Modi’s strong response to the terror strikes in Pulwama at the very end of his first term in office has made it clear that despite his critics, he has managed to change the fundamentals of Indian foreign and security policy in his five years in office. The use of air power to target terror camps deep inside Pakistani territory last week was the first such act after the 1971 war. It shattered the myth of Pakistan’s nuclear capability and has thrown open the possibility of India fighting a limited conventional war if need be. It has put the onus back on Pakistan for escalation. Modi’s message to Pakistan has been heard around the world and will have serious ramifications for India’s global engagement. India has not only defined these air strikes as “non-military pre-emptive” action, but has also taken Pakistan to the ICJ and worked with the Financial Action Task Force to turn the screws on Pakistan, thereby underlining the central difference between a “responsible” India and a “rogue” Pakistan. India’s Pakistan policy has been altered, perhaps unequivocally.
But this is not only about Pakistan.
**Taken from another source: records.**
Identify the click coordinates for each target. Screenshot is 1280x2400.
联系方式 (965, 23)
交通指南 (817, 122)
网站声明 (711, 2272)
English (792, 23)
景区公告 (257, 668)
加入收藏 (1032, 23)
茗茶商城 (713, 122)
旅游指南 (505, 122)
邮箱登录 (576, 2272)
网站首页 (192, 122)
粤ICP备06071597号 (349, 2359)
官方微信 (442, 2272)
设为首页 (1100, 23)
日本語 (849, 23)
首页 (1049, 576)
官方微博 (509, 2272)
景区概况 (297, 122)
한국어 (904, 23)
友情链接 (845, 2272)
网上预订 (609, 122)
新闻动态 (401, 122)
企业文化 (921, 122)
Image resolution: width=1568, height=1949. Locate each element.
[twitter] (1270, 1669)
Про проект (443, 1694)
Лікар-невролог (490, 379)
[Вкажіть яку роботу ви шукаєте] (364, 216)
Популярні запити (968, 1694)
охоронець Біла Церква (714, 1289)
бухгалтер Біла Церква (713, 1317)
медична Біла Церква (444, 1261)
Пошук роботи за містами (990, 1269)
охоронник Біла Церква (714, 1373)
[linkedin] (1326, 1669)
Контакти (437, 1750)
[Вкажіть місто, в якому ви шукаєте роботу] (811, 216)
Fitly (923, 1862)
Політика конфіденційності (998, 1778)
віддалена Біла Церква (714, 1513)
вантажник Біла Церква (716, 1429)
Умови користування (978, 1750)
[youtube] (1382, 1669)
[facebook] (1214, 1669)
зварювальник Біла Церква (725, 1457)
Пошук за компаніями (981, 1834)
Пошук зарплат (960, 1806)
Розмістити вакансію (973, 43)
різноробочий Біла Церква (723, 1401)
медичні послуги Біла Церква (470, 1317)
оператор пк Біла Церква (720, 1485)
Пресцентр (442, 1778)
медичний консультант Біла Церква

Modi has deftly handled major power relations at a time when major powers are increasingly in contestation. When he had come to office, Modi had challenged his senior diplomats “to help India position itself in a leading role, rather than [as] just a balancing force, globally.” It has been reflected in the Indian foreign policy bureaucracy’s evolving discourse. Indian Foreign Secretary Vijay Gokhale asserted during the 2019 Raisina Dialogue organised by Observer Research Foundation earlier this year in Delhi that “India has moved on from its non-aligned past. India is today an aligned state — but based on issues.” Underscoring that it’s time India becomes part of the rule-making process, Gokhale argued: “In the rules-based order, India would have a stronger position in multilateral institutions.” This is as much an assertion of India’s desire to play a larger global role as it is about India changing its approach to global engagement.
While sections of the Indian political intellectual establishment still retain a somewhat reflexive anti-Americanism, Modi has used his decisive mandate to carve a new partnership with the United States to harness its capital and technology for his domestic development agenda. He is not ambivalent about positioning India as a challenger to China’s growing regional might and assertiveness.
He got the bilateral Logistics Exchange Memorandum of Agreement signed with the United States in 2016 for facilitating logistical support, supplies and services between the United States and Indian militaries on a reimbursable basis and providing a framework to govern such exchanges. And followed it up with the signing of Communications Compatibility and Security Agreement (COMCASA) in 2018 to facilitate access to advanced defense systems and enable India to optimally utilize its existing U.S.-origin platforms.
Modi has pursued strong partnerships with U.S. allies in the region including Japan, Australia and Vietnam even as he stood up to China’s intransigence on Doklam. It is under Modi that India agreed to be part of the resurrected quadrilateral involving the United States, Japan, and Australia. Discarding the ideological baggage of the past, Modi has anchored Indian foreign policy in the nation’s civilizational ethos and values. India’s “Act East” is as much as imbued with a distinct soft power push as it is with a realistic appraisal of the need to expand an Indian footprint in East and Southeast Asia. In the Middle East, India has asserted itself like never before, even garnering an invite to the inaugural address the Organisation of Islamic Cooperation (OIC) for the first time in its 50 years of existence.
The Modi government has redefined strategic autonomy as an objective that is attainable through strengthened partnerships rather than the avoidance of partnerships. By doing so, it seems to be underlining that in today’s complicated global scene, strategic autonomy and non-alignment are not necessarily a package deal. When India engages in the so-called “Quad,” it enhances its strategic autonomy vis-à-vis China. When it sits together with Russia and China for a trilateral, it enhances its strategic autonomy vis-à-vis a Trump administration intent on challenging the fundamentals of the global economic order.
Foreign policies of nations don’t alter radically with changes in governments but Modi has ensured that some of the assumption which had governed India’s foreign policy engagements have been fundamentally challenged. He has imbued Indian foreign policy with a certain amount of risk-taking, unlike the risk aversion of the past. India, from perpetually being a cautious power, is seemingly ready to take on a larger global role by being more nimble than ever in playing the great power game.